Bound threads are an optional feature in Haskell'; the documentation for an implementation should state whether bound threads are supported or not.
A Haskell thread can be either bound or unbound, depending on how it was created:
- forkIO creates unbound threads
- Calls from foreign code to Haskell functions exposed by foreign export or foreign import "wrapper" create a bound thread in which to run the computation.
Whether a thread is bound or unbound affects how foreign calls are made:
- Foreign calls made by an unbound thread happen in an arbitrary OS thread.
- Foreign calls made by a bound thread are always made by the OS thread that made the original call-in.
Note that a valid implementation of bound threads is one in which every Haskell thread is associated with a distinct OS thread, where in effect every thread is bound. However, the isCurrentThreadBound operation (see below) should always return False for threads created by forkIO, regardless of the implementation, to aid portabilty.
Also note that the above property of foreign calls made by a bound thread is the only requirement of the relationship between OS threads and Haskell threads. It is completely unspecified which OS thread runs the Haskell code itself: the Haskell programmer has no way to observe the current OS thread aside from making a foreign call, so the implementation is free to choose among a number of strategies here.
The following operations exported by Control.Concurrent are related to bound threads (ToDo? just link to the appropriate section of the library docs here?):
supportsBoundThreads :: Bool
This value is True if the implementation supports bound threads (NB. this is called rtsSupportsBoundThreads currently).
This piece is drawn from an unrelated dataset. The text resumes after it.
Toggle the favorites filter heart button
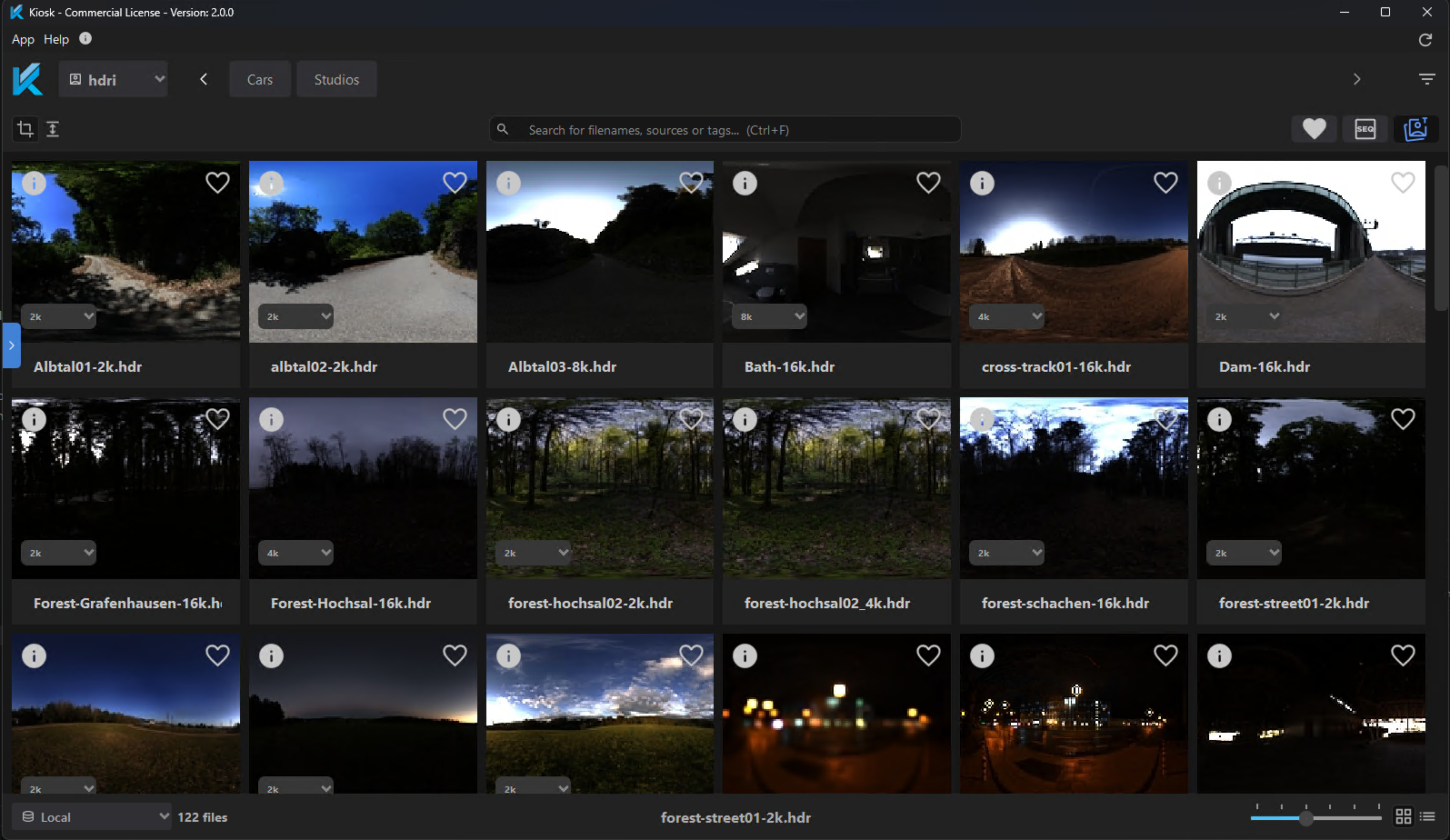This screenshot has width=1450, height=840. click(x=1314, y=129)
isCurrentThreadBound :: IO Bool
This operation returns False if the current thread was created by forkIO, and True otherwise. If supportsBoundThreads is False, this function raises an exception (ToDo? which one?).
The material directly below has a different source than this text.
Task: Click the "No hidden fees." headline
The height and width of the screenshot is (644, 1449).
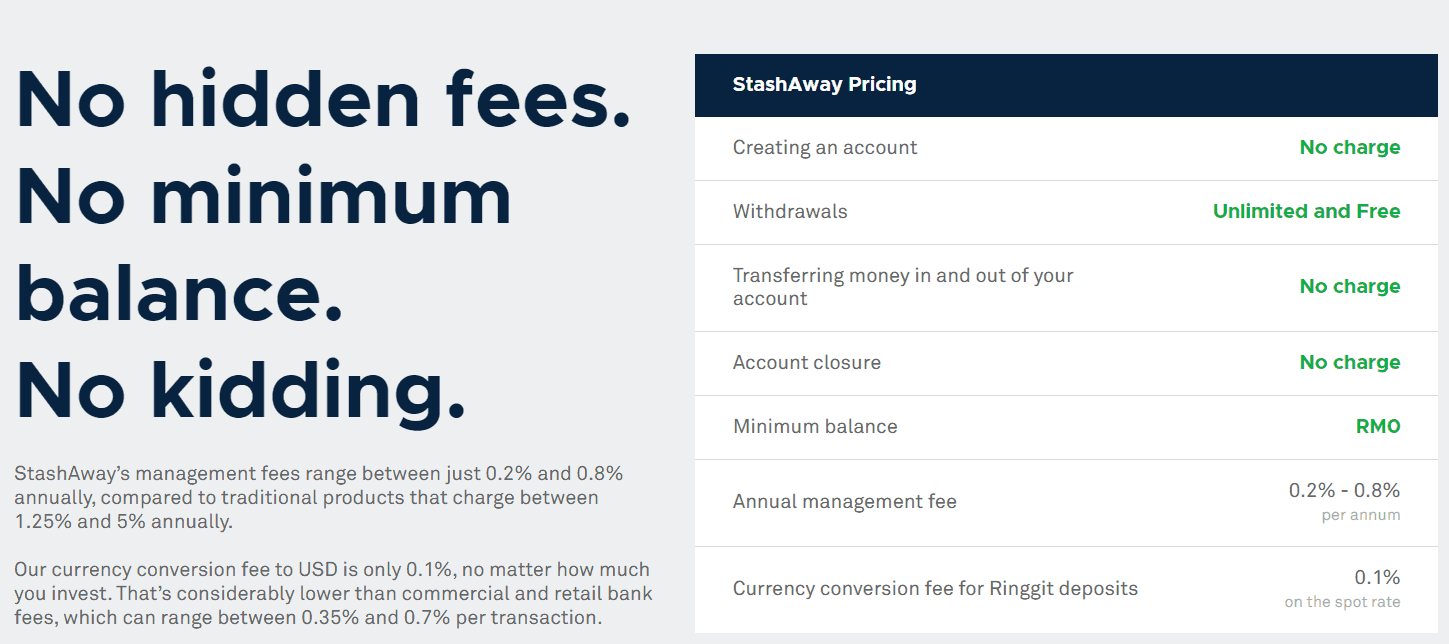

forkOS :: IO () -> IO ThreadId
Like forkIO, forkOS creates a new Haskell thread to run the supplied IO action. However, in the case of forkOS, the new Haskell thread is bound to a freshly created OS thread. This is achieved by making a foreign call to create the new OS thread, and having the new OS thread invoke the IO action, thus creating a bound thread. If supportsBoundThreads is False, this function raises an exception (ToDo? which one?).